Building custom Caffe layer in python

Building custom Caffe layer in python - python

After parsing many links regarding building Caffe layers in Python i still have difficulties in understanding few concepts. Can please someone clarify them?
Blobs and weights python structure for network is explained here: Finding gradient of a Caffe conv-filter with regards to input.
Network and Solver structure is explained here: Cheat sheet for caffe / pycaffe?.
Example of defining python layer is here: pyloss.py on git.
Layer tests here: test layer on git.
Development of new layers for C++ is described here: git wiki.
What I am still missing is:
setup() method: what I should do here? Why in example I should compare the lenght of 'bottom' param with '2'? Why it should be 2? It seems not a batch size because its arbitrary? And bottom as I understand is blob, and then the first dimension is batch size?
reshape() method: as I understand 'bottom' input param is blob of below layer, and 'top' param is blob of upper layer, and I need to reshape top layer according to output shape of my calculations with forward pass. But why do I need to do this every forward pass if these shapes do not change from pass to pass, only weights change?
reshape and forward methods have 0 indexes for 'top' input param used. Why would I need to use top[0].data=... or top[0].input=... instead of top.data=... and top.input=...? Whats this index about? If we do not use other part of this top list, why it is exposed in this way? I can suspect its or C++ backbone coincidence, but it would be good to know exactly.
reshape() method, line with:
if bottom[0].count != bottom[1].count
what I do here? why its dimension is 2 again? And what I am counting here? Why both part of blobs (0 and 1) should be equal in amount of some members (count)?
forward() method, what I define by this line:
self.diff[...] = bottom[0].data - bottom[1].data
When it is used after forward path if I define it? Can we just use
diff = bottom[0].data - bottom[1].data
instead to count loss later in this method, without assigning to self, or its done with some purpose?
backward() method: what's this about: for i in range(2):? Why again range is 2?
backward() method, propagate_down parameter: why it is defined? I mean if its True, gradient should be assigned to bottom[X].diff as I see, but why would someone call method which would do nothing with propagate_down = False, if it just do nothing and still cycling inside?
I'm sorry if those questions are too obvious, I just wasn't able to find a good guide to understand them and asking for help here.
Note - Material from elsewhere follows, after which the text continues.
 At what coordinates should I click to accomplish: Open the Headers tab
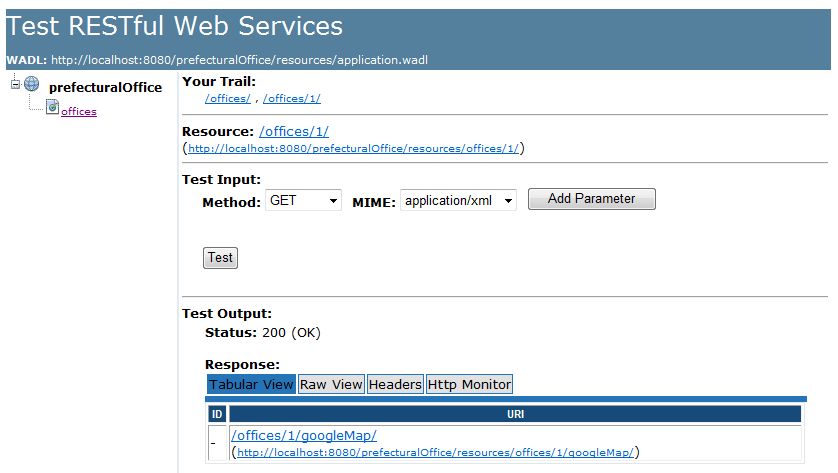click(x=395, y=384)
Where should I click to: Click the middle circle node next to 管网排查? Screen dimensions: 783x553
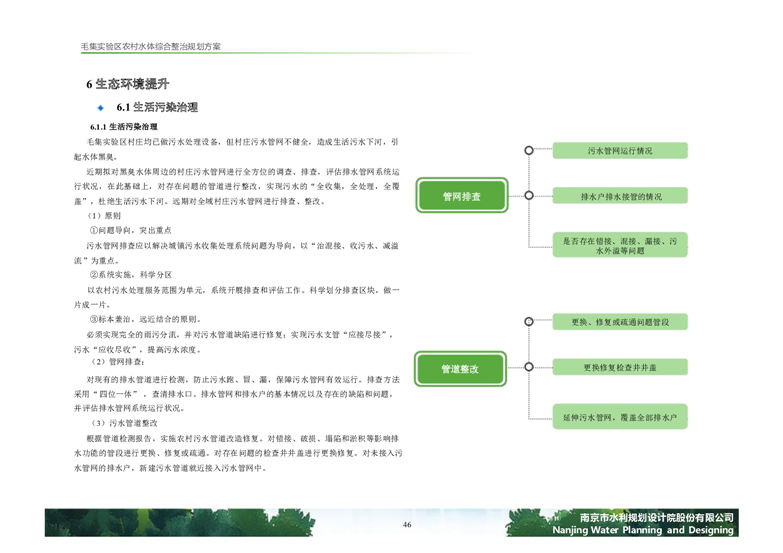click(528, 196)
You asked a lot of questions here, I'll give you some highlights and pointers that I hope will clarify matters for you. I will not explicitly answer all your questions.
It seems like you are most confused about the the difference between a blob and a layer's input/output. Indeed most of the layers has a single blob as input and a single blob as output, but it is not always the case. Consider a loss layer: it has two inputs: predictions and ground truth labels. So, in this case bottom is a vector of length 2(!) with bottom[0] being a (4-D) blob representing predictions, while bottom[1] is another blob with the labels. Thus, when constructing such a layer you must ascertain that you have exactly (hard coded) 2 input blobs (see e.g., ExactNumBottomBlobs() in AccuracyLayer definition).
The same goes for top blobs as well: indeed in most cases there is a single top for each layer, but it's not always the case (see e.g., AccuracyLayer). Therefore, top is also a vector of 4-D blobs, one for each top of the layer. Most of the time there would be a single element in that vector, but sometimes you might find more than one.
I believe this covers your questions 1,3,4 and 6.
As of reshape() (Q.2) this function is not called every forward pass, it is called only when net is setup to allocate space for inputs/outputs and params.
Occasionally, you might want to change input size for your net (e.g., for detection nets) then you need to call reshape() for all layers of the net to accommodate the new input size.
As for propagate_down parameter (Q.7): since a layer may have more than one bottom you would need, in principle, to pass the gradient to all bottoms during backprop. However, what is the meaning of a gradient to the label bottom of a loss layer? There are cases when you do not want to propagate to all bottoms: this is what this flag is for. (here's an example with a loss layer with three bottoms that expect gradient to all of them).
For more information, see this "Python" layer tutorial.

Why it should be 2?
That specific gist is talking about the Euclidian loss layer. Euclidian loss is the mean square error between 2 vectors. Hence there must be 2 vectors in the input blob to this layer. The length of each vector must be same because it is element-wise difference. You can see this check in the reshape method.
Thanks.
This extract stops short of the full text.